Last chance for Village at Avon
Ryan Summerlin October 8, 2012
AVON, Colorado – Deadlines have come and gone as Avon town officials and developers of the Village at Avon have tried – so far in vain – to settle years of legal disputes. But what happens if the lawsuits aren’t settled?
The Avon Town Council and developer’s representatives will take another crack Oct. 9 at passing on first reading an ordinance essential to finish the settlement, first announced in October of last year. A vote on that ordinance – which alters the land-use approvals first granted in 1998 – was twice delayed last month. If the parties can’t settle the case, they go back to court.
It’s impossible to predict what will happen if the town and the developers end up in court again – a six-week trial is currently set to start in early January of next year – but there are some certainties.
One is that the Village at Avon’s finances – which drove the parties to court in the first place – will become more constrained and complicated.
If the parties don’t settle, much of the development’s future financial tune will be called by BNP Paribas. The French bank currently holds a letter of credit that the developers are using to pay bondholders who originally financed the streets and other public improvements at the subdivision.
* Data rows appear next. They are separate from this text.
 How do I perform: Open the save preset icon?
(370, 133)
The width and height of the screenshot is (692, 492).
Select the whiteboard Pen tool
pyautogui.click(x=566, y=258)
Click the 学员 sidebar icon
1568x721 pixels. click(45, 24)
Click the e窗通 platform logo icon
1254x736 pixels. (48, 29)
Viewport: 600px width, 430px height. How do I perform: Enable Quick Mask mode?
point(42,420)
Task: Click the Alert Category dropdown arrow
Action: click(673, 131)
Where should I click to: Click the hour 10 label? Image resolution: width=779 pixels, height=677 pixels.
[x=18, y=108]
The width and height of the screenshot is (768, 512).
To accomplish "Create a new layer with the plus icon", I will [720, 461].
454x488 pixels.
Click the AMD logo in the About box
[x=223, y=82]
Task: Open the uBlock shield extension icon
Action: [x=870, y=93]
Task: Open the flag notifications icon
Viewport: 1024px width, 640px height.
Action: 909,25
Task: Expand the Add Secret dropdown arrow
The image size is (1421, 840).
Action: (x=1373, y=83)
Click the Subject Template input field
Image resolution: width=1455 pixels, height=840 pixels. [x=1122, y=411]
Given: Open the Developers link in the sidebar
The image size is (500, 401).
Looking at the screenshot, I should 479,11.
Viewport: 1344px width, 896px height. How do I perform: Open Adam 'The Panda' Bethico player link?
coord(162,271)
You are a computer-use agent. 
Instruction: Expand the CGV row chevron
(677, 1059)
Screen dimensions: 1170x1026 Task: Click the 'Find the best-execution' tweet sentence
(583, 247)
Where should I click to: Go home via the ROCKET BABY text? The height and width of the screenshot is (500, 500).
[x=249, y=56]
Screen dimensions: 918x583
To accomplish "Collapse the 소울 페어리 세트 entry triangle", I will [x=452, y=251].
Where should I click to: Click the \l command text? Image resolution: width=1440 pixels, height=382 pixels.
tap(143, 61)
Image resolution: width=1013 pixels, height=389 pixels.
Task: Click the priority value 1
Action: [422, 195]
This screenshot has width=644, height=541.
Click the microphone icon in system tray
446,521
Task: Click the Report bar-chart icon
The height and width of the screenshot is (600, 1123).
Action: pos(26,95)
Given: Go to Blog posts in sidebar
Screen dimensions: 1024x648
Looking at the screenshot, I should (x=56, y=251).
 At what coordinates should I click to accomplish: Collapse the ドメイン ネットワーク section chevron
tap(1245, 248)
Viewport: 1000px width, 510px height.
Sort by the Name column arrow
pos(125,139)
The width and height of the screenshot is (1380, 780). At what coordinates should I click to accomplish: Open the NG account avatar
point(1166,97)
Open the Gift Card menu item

The bank informs a trustee of its intent to allow bond payments from the letter of credit. In the last year the bank has three times notified the trustee that bond payments can be made. But that may come to an end after Nov. 16.
According to an Oct. 5 letter from BNP attorney Brandee Caswell to town officials and developer’s representatives, Caswell wrote that the bank will provide one more notification.
But, the letter states, according to Avon Town Attorney Eric Heil, the “town must take final action … by Nov. 16, 2012 under its Municipal Code and that time period cannot be extended … “
If the parties can’t reach agreement by then, Caswell wrote, BNP “… will not provide any of the financial or other economic concessions set forth in the (settlement term sheet).”
Those concessions include arrangements to allow construction of a 2 million gallon water tank, an essential element required before anything else can be built on the nearly 1,800-acre property. If the tank isn’t built, Walmart, Home Depot and the Traer Creek Plaza commercial building will be the only structures on the land – and producing any kind of tax revenue – for the future.
And, if the bank declines to make any more payments to bond holders, the bonds will go into default, which will require BNP to buy the bonds from the current owners. If that happens, Caswell said virtually every penny of all the revenue from the project will go toward paying off the bonds.